What Other Renters Have to Say
Rent.com recently conducted a survey on building maintenance to collect information on how renters interact with staff. One of the numerous topics was the issue of tipping etiquette.
First and foremost on the list of questions: Do you tip your maintenance staff? To which most of the renters replied no. In fact, 78% of responders said they don’t tip when staff is performing routine maintenance, such as unclogging a drain.
As the results show, 22% of people tip maintenance. Also, of that small chunk, people seem to agree on how much to tip, as most say they tip about $10 as a thank you.
Now, would people tip after some consideration? Responders aged 33 and older were less likely to start tipping than millennials—19% of older renters said they would consider tipping while 34% of millennials said the same.
Most Commonly Tipped Staff
Maintenance staff aren’t the only ones helping you in your day-to-day business. Your doorman, concierge and landlords are regular parts of your apartment life. Our survey revealed that doormen are the most tipped apartment employees, and 41% of renters agree giving them extra money is appropriate.

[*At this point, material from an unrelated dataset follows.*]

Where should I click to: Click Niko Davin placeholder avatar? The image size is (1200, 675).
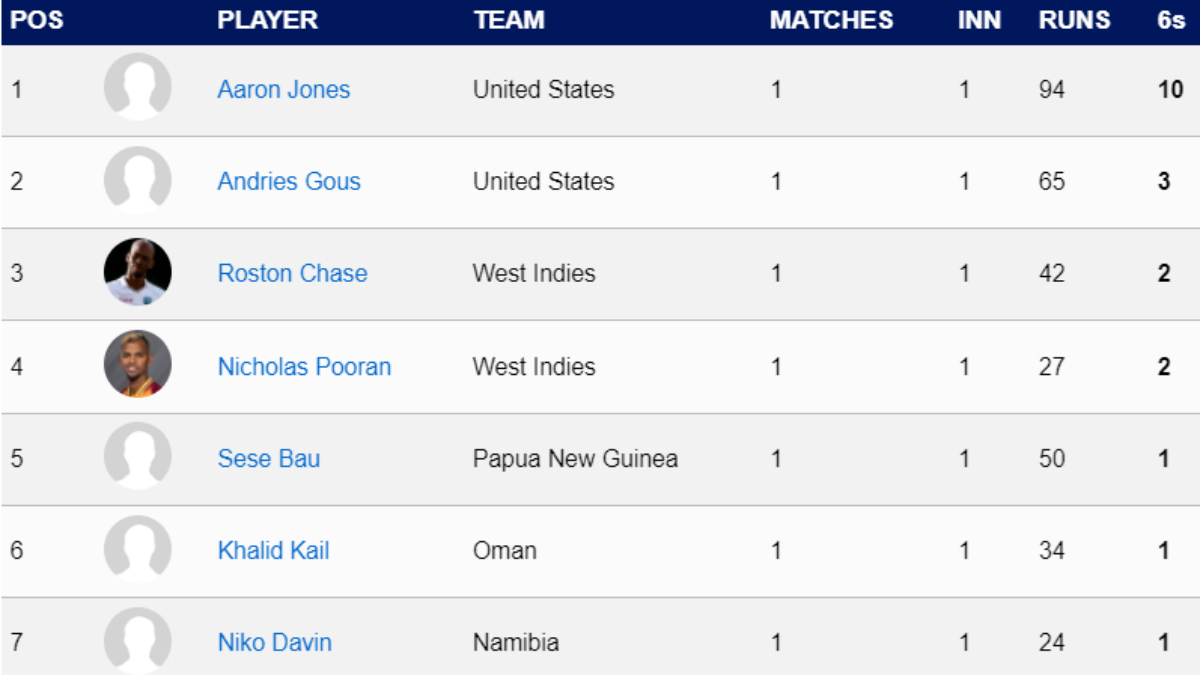(138, 641)
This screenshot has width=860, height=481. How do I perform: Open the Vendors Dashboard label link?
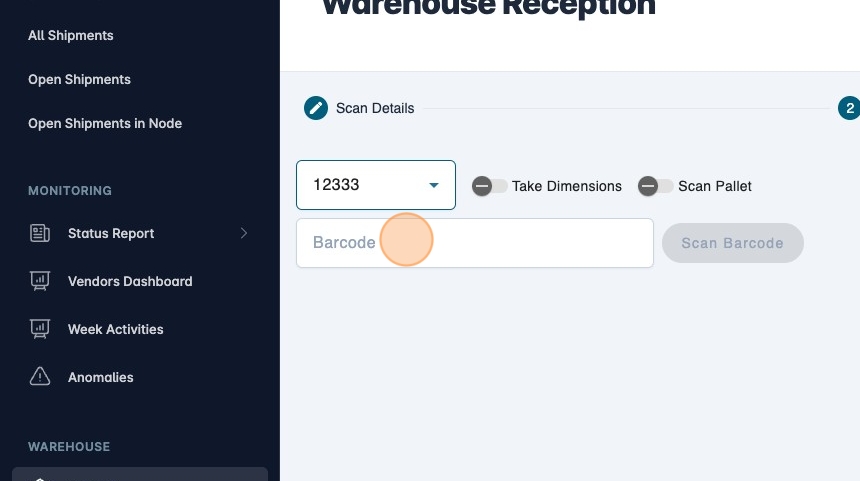(130, 281)
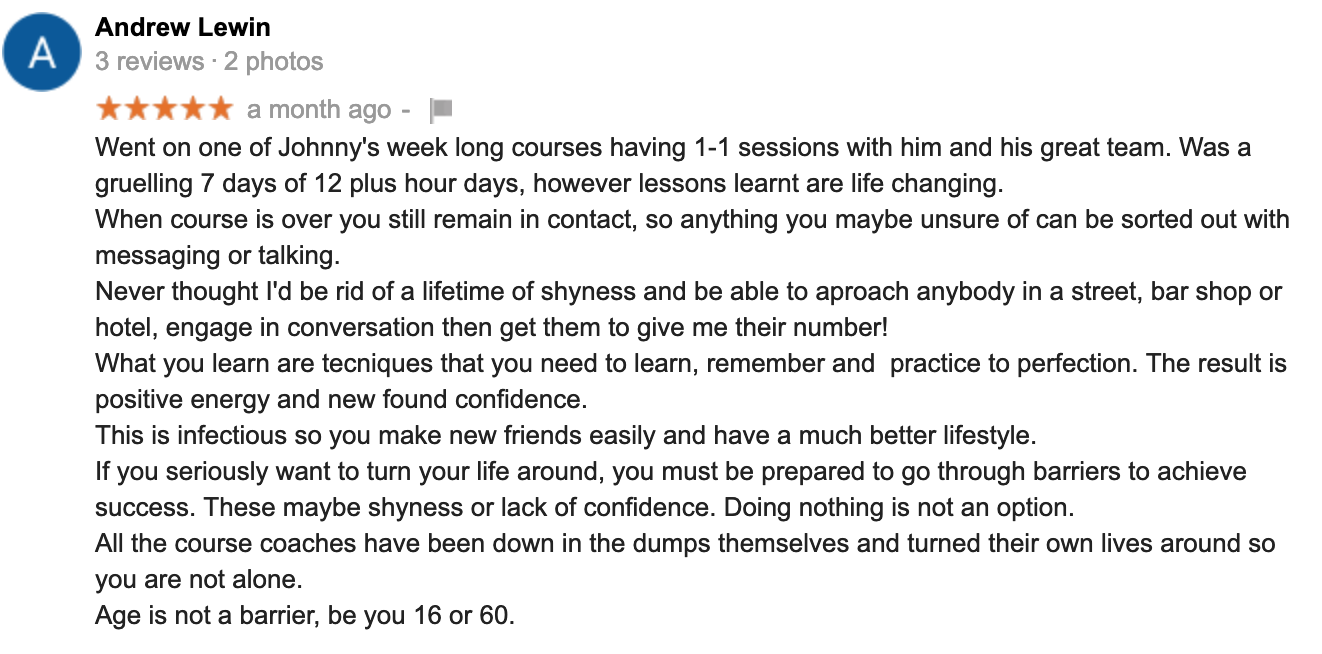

Landlords, on the other hand, don’t make out with very much (you are paying them rent, after all). Only 18% of respondents believed that giving a landlord a tip to be appropriate.
Reasons to Tip Your Maintenance Staff
As we already covered, good maintenance staff come to your apartment like Batman answering the Bat signal. They swoop in, fix your problem, then disappear into the night (or day, really). Not all heroes wear capes.
For instance, maintenance performs the jobs you either don’t know how to do or really don’t want to do. While most people can unclog a toilet themselves, if you have the option to call in backup, maintenance handles the issue.
You might not have the equipment necessary to snake a drain or repair a broken railing. Maintenance is also more suited to fix electrical problems (unless you know how all that works). Basically, maintenance staff members are Jacks and Jills of all trades.
When is it Appropriate to Tip?
OK, so you’ve opened up to the idea of giving maintenance a little extra something for their help and hard work, but you may not know the conditions under which tipping is most appropriate.
Here are some instances when you may decide to pull out your cash:
- After a particularly messy or challenging repair
- If they show up at an inconvenient time, such as the middle of the night
- Around a holiday, such as Christmas
- When they are incredibly accommodating, going above and beyond the call of duty
- When you regularly get the same helpful person
So why these cases and not others? Well, maintenance staff does get paid, likely by your landlord. If you don’t have to find your own plumber or electrician, then your property owner writes the maintenance personnel a check, so it’s not like you need to cover their living expenses.
In fact, part of your rent goes toward their salary. Fixing things is what they get paid (a full wage) to do, which is why many renters don’t tip.
How Much to Tip
If you want to offer your building maintenance an additional thanks, then you should decide on an amount of money or other gesture. You can stick with our renter survey takers and give a $10 tip if you’d like. However, holidays are different. You’ll likely hand out thanks to numerous people, all for different amounts. Most suggest offering your handyman anywhere from $15 to $40 around the holiday season. Either that, or provide a gift. Gift cards to coffee shops or a movie theater are also nice options.
If you can’t offer a monetary thank you, you can always be incredibly kind, thanking profusely. You might even offer a glass of lemonade while they work (totally “Oklahoma,” I know).Others have baked cookies for their maintenance staff or tossed them a beer (though we’re sure drinking on the job isn’t recommended).